How is the comparison b/w pointers & integers

Question

I want to print all the addresses are the same if the particular addresses in a two dimensional arrays are the same. Looking at error:

comparison between pointer and integer [enabled by default]

One thing I have understood is I can't compare addresses. It would give me a compilation error. But isn't there any method of doing that. How should my program check that all address are same and then it should print out the statement.

/* Address and  pointers*/ 

#include <stdio.h>

main()
{
  int a[10][20]; 

  a[1][1]=3;

  printf("%p %p %p %p", a[1], a+1, &a[1] , &a[1][0]); 

  if( a[1]== a+1== &a[1] == &a[1][0])
     printf("\nAll are same address\n"); 
}

Answer 1

Using %p with something that's not void * causes undefined behaviour. Often we can gloss over that point, but it's actually relevant here, so that line should be:

printf("%p %p %p %p", (void *)a[1], (void *)(a+1), (void *)&a[1] , (void *)&a[1][0]); 

Moving onto a[1]== a+1== &a[1] == &a[1][0]. I'm sure you recall that == is a binary operator (i.e. takes exactly two arguments), which evaluates to either 0 or 1, and is left-associative. So this expression is:

((a[1] == a+1)== &a[1]) == &a[1][0]

Now, a[1] == a+1 is 1 since those are alternative syntax for the same thing. So now we move onto evaluating 1 == &a[1]. Since 1 is an int and &a[1] is a pointer, this comparison is ill-formed.

In general, if your intent is to check that four items are all equal you need to write if ( A == B && A == C && A == D ) or equivalent.

However, if ( a[1] == &a[1] ) is also a constraint violation. To compare two pointers, it only works if they are both the same type (implicit conversions may be done here). However there is no implicit conversion from int * to int (*)[3] or vice versa. To attempt this comparison you must cast at least one of the operands.
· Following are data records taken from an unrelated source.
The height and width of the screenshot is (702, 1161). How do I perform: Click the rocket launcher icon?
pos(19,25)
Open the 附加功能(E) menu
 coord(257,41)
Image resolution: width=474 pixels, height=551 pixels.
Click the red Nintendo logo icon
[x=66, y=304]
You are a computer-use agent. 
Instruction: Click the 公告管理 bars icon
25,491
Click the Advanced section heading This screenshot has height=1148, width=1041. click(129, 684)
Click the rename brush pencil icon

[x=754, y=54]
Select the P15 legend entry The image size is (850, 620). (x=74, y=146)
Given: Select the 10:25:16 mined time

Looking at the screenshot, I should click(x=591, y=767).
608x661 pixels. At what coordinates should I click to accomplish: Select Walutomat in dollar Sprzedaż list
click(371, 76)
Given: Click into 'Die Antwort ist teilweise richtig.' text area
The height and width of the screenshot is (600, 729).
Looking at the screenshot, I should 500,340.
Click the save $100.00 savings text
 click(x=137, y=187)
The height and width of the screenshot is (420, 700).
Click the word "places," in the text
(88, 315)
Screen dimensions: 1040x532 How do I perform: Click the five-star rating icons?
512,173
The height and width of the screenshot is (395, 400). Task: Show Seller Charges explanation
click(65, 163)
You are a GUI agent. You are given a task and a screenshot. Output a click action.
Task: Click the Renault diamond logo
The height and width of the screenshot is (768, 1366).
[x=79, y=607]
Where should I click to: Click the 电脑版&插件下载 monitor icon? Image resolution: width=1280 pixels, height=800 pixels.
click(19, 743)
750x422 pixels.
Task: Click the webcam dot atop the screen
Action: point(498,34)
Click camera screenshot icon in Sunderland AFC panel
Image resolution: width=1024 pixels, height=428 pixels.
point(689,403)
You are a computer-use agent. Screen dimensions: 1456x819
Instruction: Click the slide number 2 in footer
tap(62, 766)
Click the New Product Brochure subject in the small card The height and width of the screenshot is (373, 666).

One option is to cast both to void * as this is always legal and it must point to the first byte of whatever the operand was pointing to:

if ( (void *)a[1] == (void *)&a[1] )

So to summarize, your code could better be written as:

void *p = a[1];
void *q = a + 1;
void *r = &a[1];
void *s = &a[1][0];

printf("%p %p %p %p\n", p, q, r, s);

if ( p == q && p == r && p == s )
    printf("All are same address\n");